Quitarse los zapatos en medio de una conferencia, para explicar de qué manera se le puede enseñar a un campesino, las letras del abecedario, no es común. Como tampoco es común que un hombre del caribe colombiano, adoptara el sombrero vueltiao, no solamente como prenda ancestral que suele hacer parte del atuendo de un caribeño, sino que además usara el sombrero vueltiao, como una herramienta pedagógica para enseñar: matemáticas, historia, estética, etnología, antropología etcétera, en colegios, universidades y en diferentes eventos de tipo académico a lo largo y ancho de este país. Me refiero al maestro Benjamín Puche Villadiego. Por mi memoria discurre su imagen con su vestir modesto, con el maletín desordenado, su mochila zenú al tercio y su sombrero vueltiao que para él, no era una mera prenda de su atuendo, sino que hacía parte de su ser y fue una cantera inagotable de sus conocimientos. Siempre acompañado, de Josefina Daza de Puche, su esposa. El amor de su vida.
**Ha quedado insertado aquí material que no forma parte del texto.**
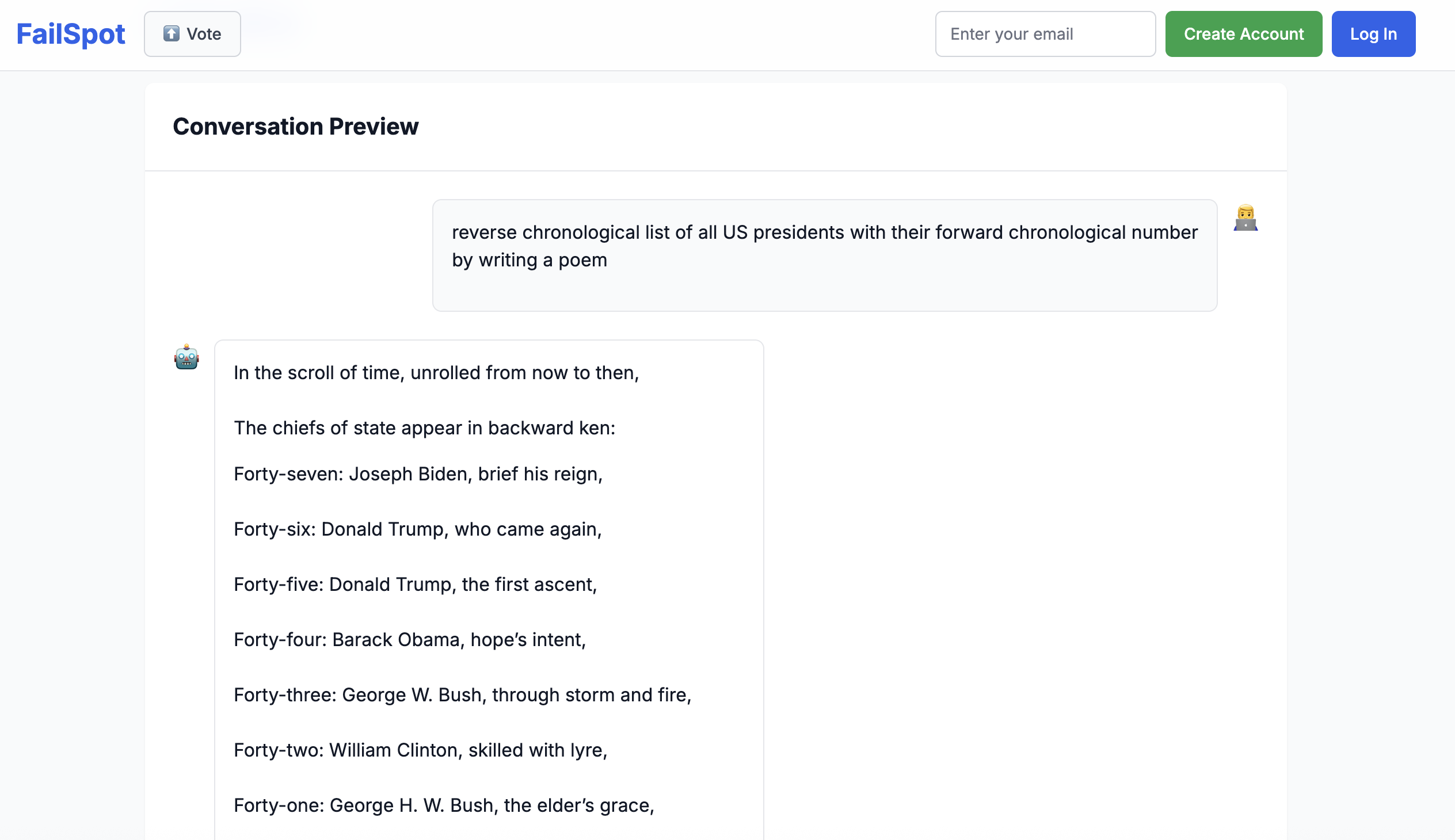Focus the 'Enter your email' field
Image resolution: width=1455 pixels, height=840 pixels.
tap(1045, 34)
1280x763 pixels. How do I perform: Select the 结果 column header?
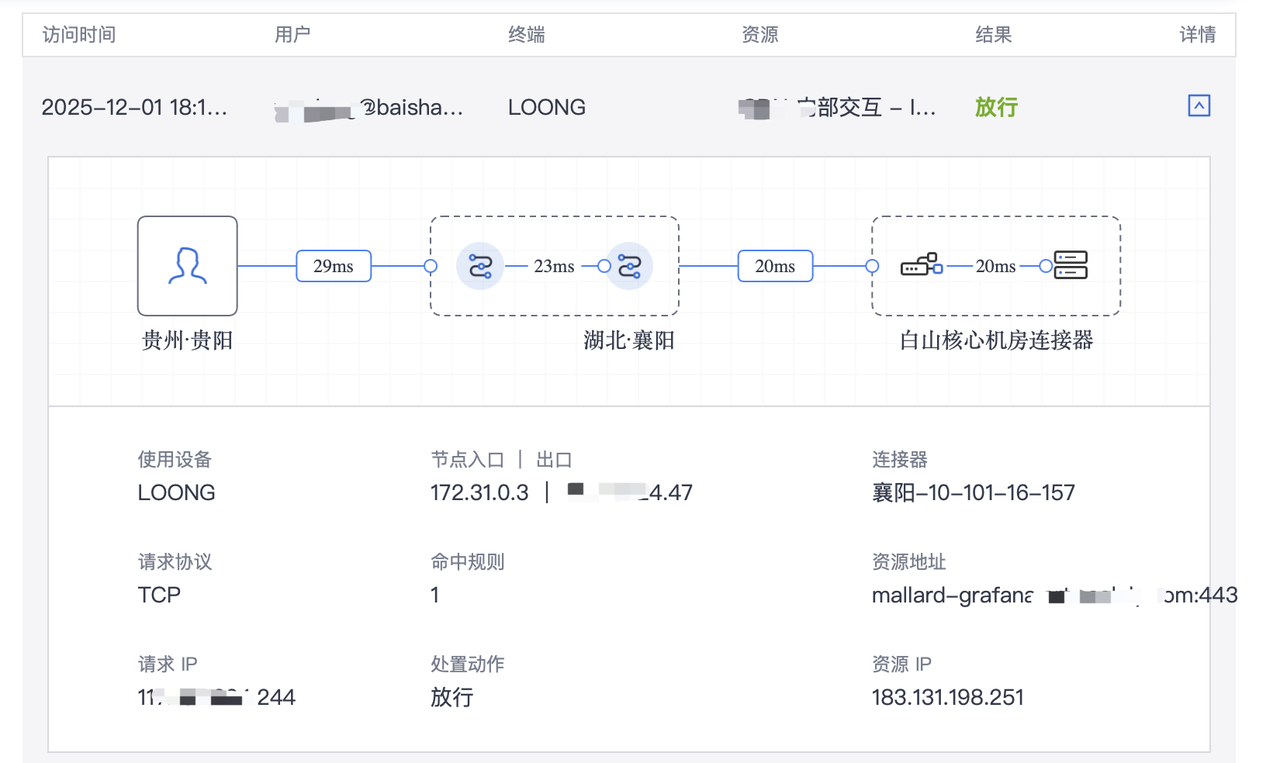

Cuando regresé, a mi tierra cordobesa, en los inicios de los ochenta del siglo XX, me encontré con el boom literario generado por las obras de David Sánchez Juliao. Comencé a leer sus obras y fui descubriendo en ellas, que detrás su lenguaje costumbrista, jocoso, cotidiano, picaresco y unas veces picante; se escondía un profundo deseo por recuperar lo propio, lo local, como algo fundamental para “uno llegar a ser feliz, siendo lo que realmente es”. Eso fue David Sánchez Juliao. Un sinuano que a pesar de ser un vagabundo, en el sentido que viajó y vivió en muchos países del planeta, jamás dejó de ser el sinuano que era. De él recuerdo su barba poblada, su bigote abundante y cano, como también su inmejorable dicción.
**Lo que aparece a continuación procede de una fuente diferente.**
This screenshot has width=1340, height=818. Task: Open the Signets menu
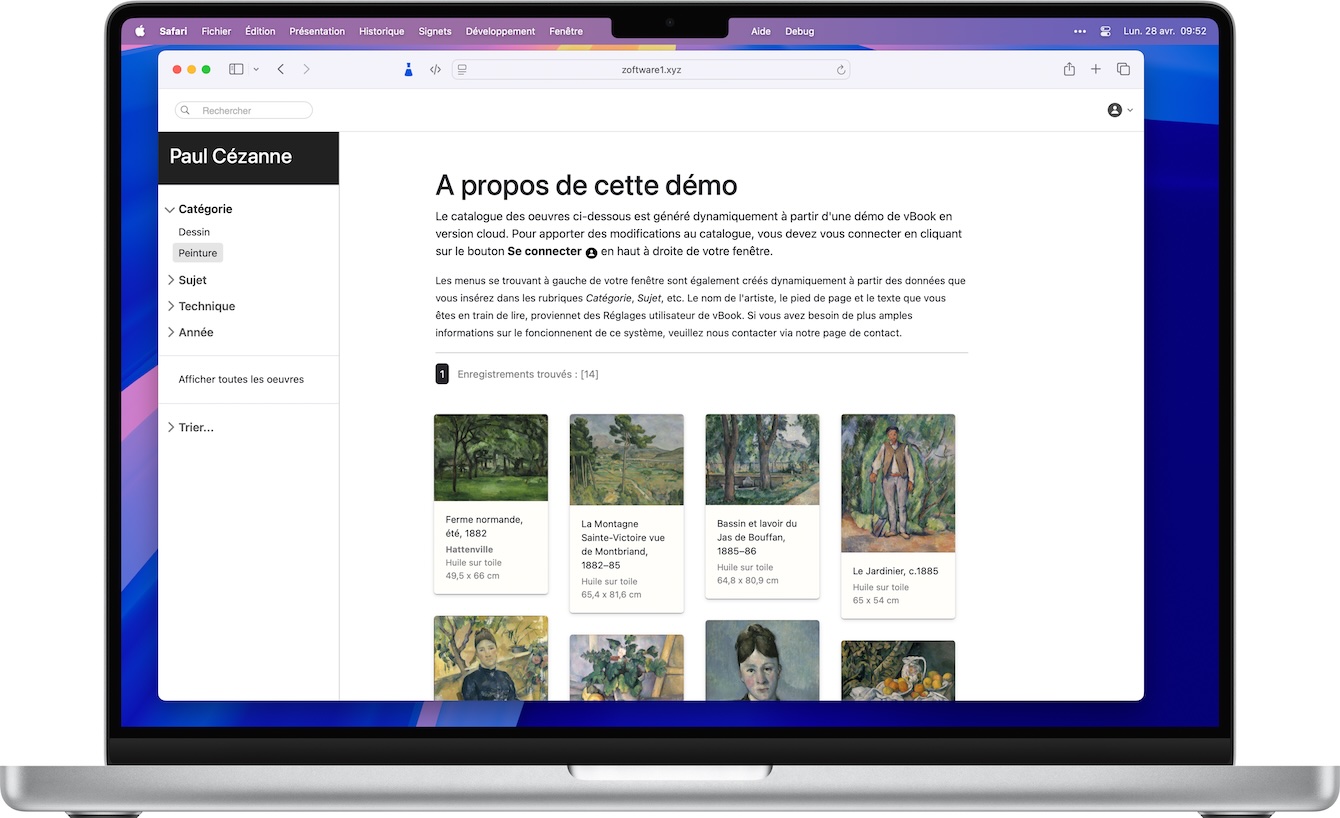pyautogui.click(x=434, y=31)
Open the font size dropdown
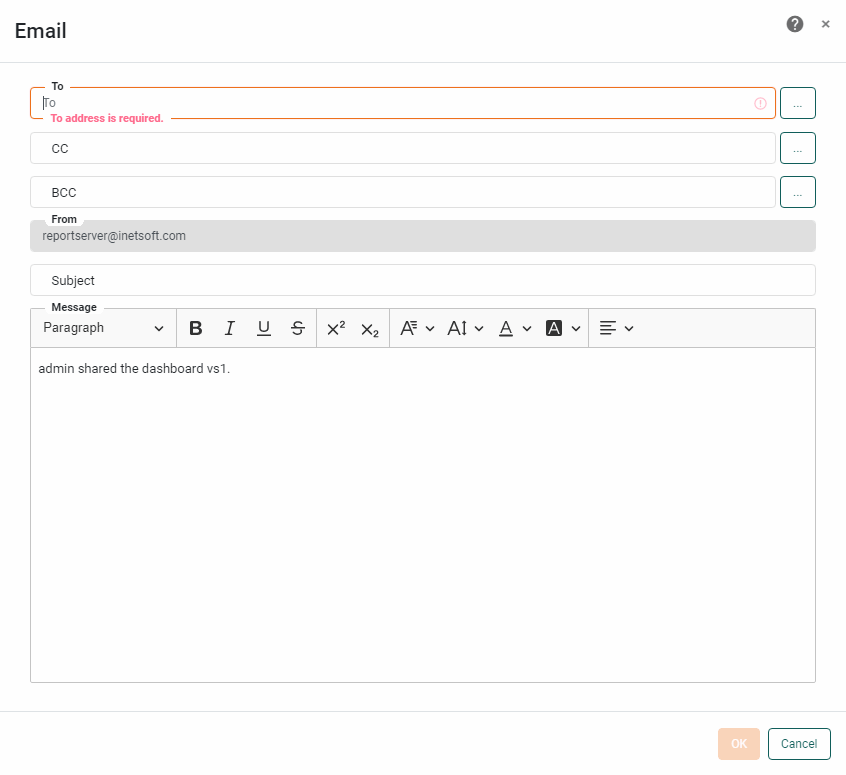The height and width of the screenshot is (775, 846). (x=464, y=328)
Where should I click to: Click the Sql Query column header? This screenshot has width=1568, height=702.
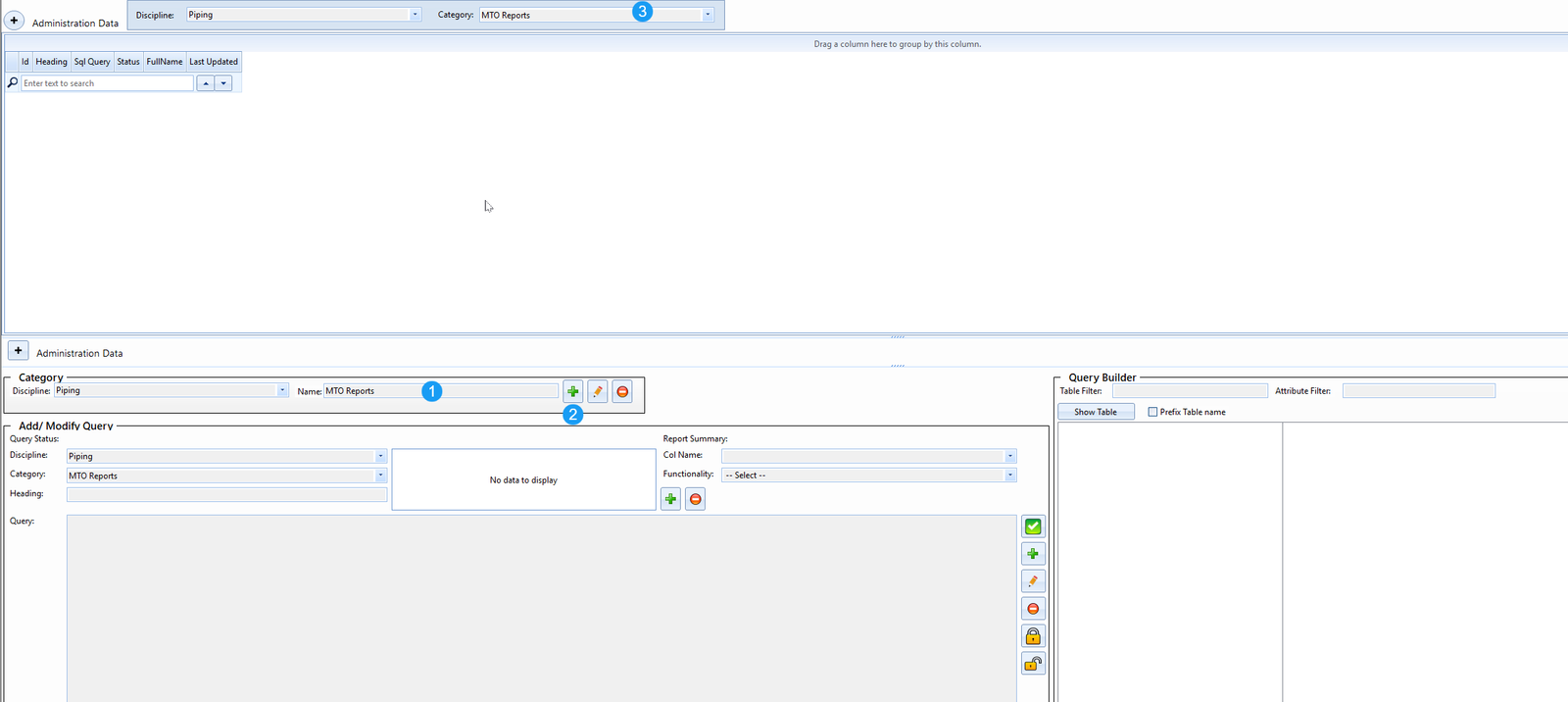[x=92, y=62]
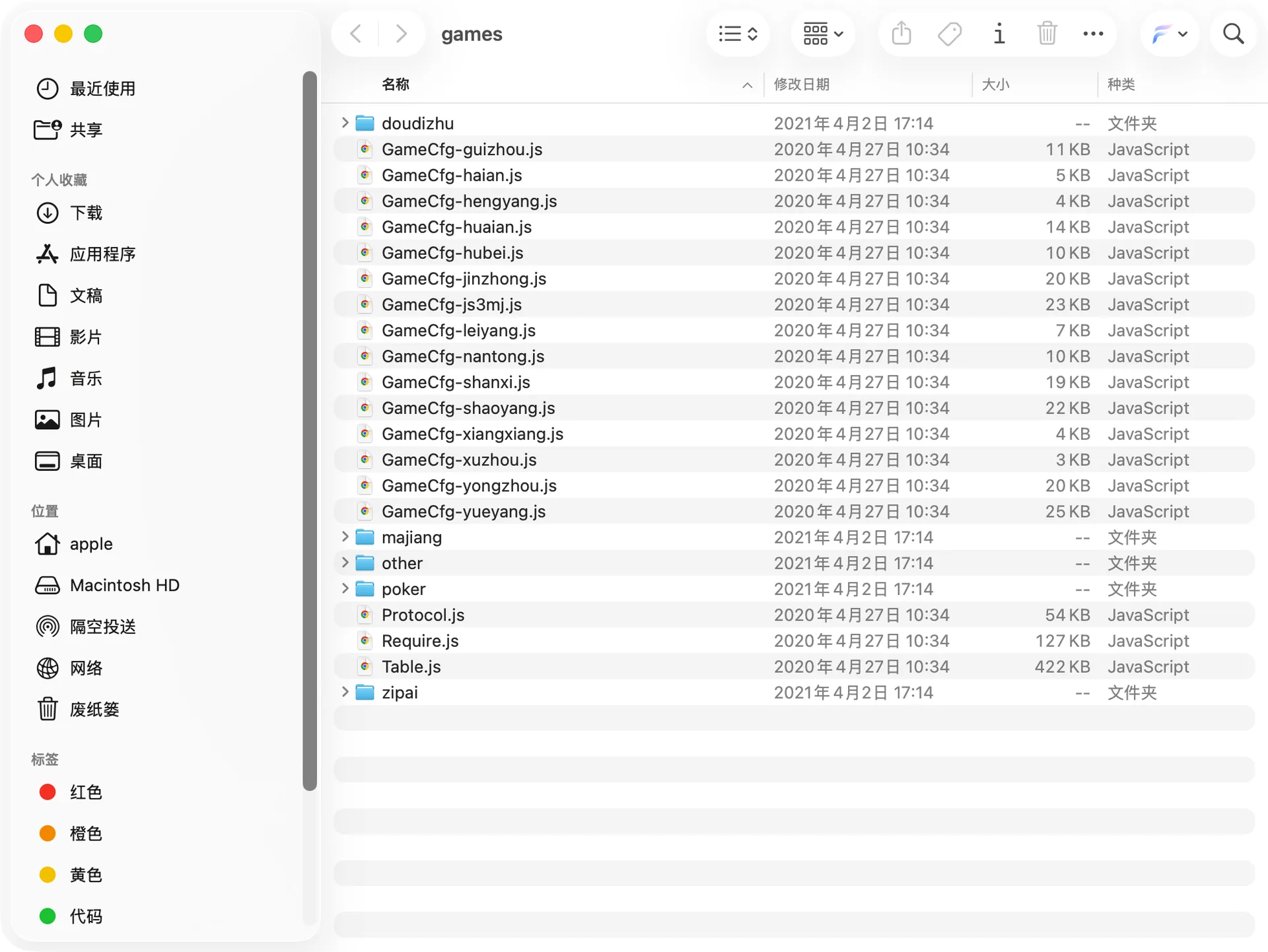
Task: Go forward with the right arrow
Action: [x=401, y=34]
Quiero terminar este escrito recordando a uno de esos grandes maestros de la palabra en Córdoba. Lo conocí deambulando, mal trajeado, sin bañarse y sin rumbo por las calles de Montería. Por las noches no era extraño encontrarlo caminando por la avenida primera, recitándole a las centenarias ceibas y a los legendarios robles, sus hermosos poemas. Raúl Gómez Jattin, el hombre de frente amplia, cubierta con unos pocos mechones de su pelo desordenados, de ojos profundos y tristes. Su poesía tan inmensa y profunda como el mar caribe, que tanto amó, y dinámica como la aguas del río Sinú, ha sido resaltada por la crítica literaria de varias regiones del planeta. Raúl es considerado entre los más grandes poetas, de la segunda mitad del siglo XX, con los que ha contado la humanidad.
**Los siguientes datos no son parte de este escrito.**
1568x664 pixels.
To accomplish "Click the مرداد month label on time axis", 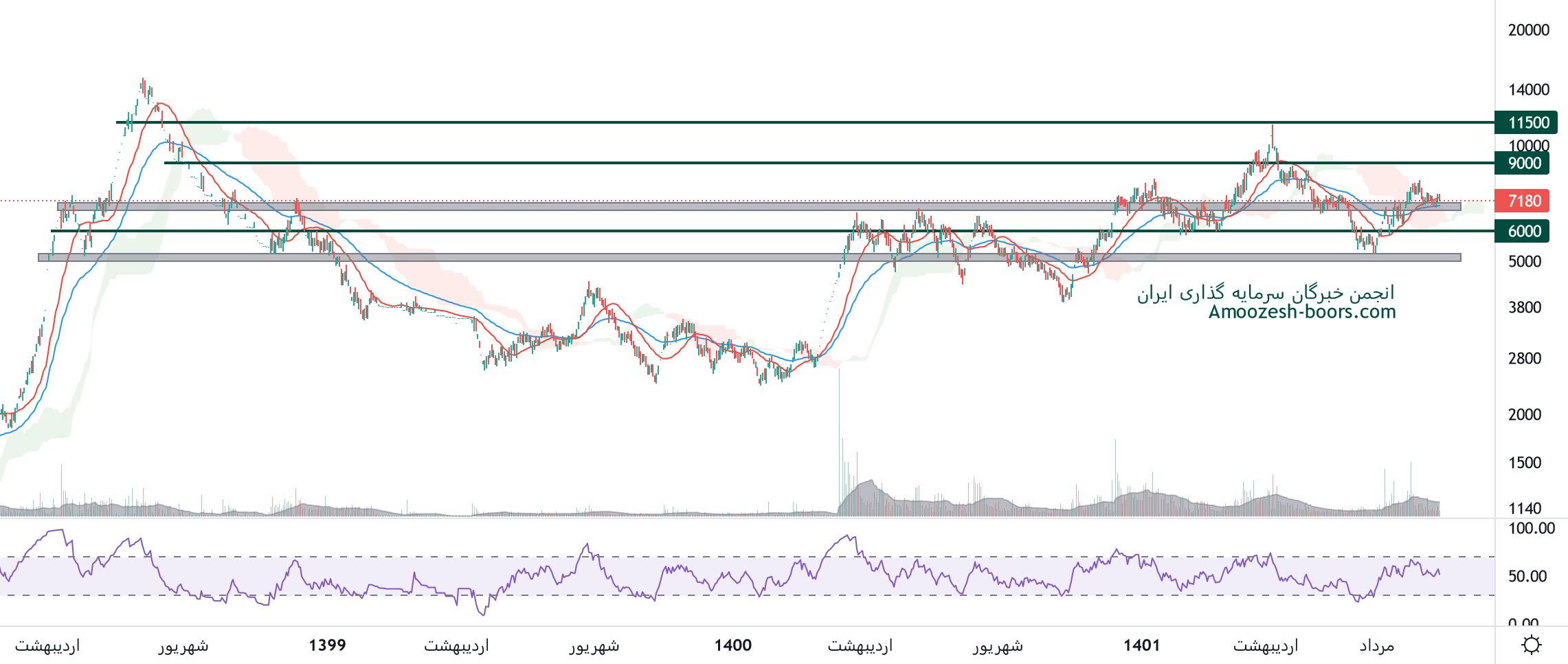I will point(1376,645).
He hecho esta relación de estos nombres no porque estos sean los únicos granos que se han desprendido de la mazorca, ha habido más, sino que estos fueron con los que tuve la oportunidad de compartir un café, una cerveza, un trago de licor, una conferencia, un lanzamiento de sus libros, una tertulia u otro tipo de evento de la vida. De ellos aprendí la sencillez, la constancia, la disciplina, el amor por lo propio y la pasión por las letras y por el conocimiento.
Además quiero advertir que aún quedan muchos granos adheridos a la mazorca. Este será un tema que trataremos en otra ocasión.
Me queda una preocupación: ¿las nuevas generaciones están bebiendo de estos manantiales de la palabra y del conocimiento, en clave de la identidad del buen vivir?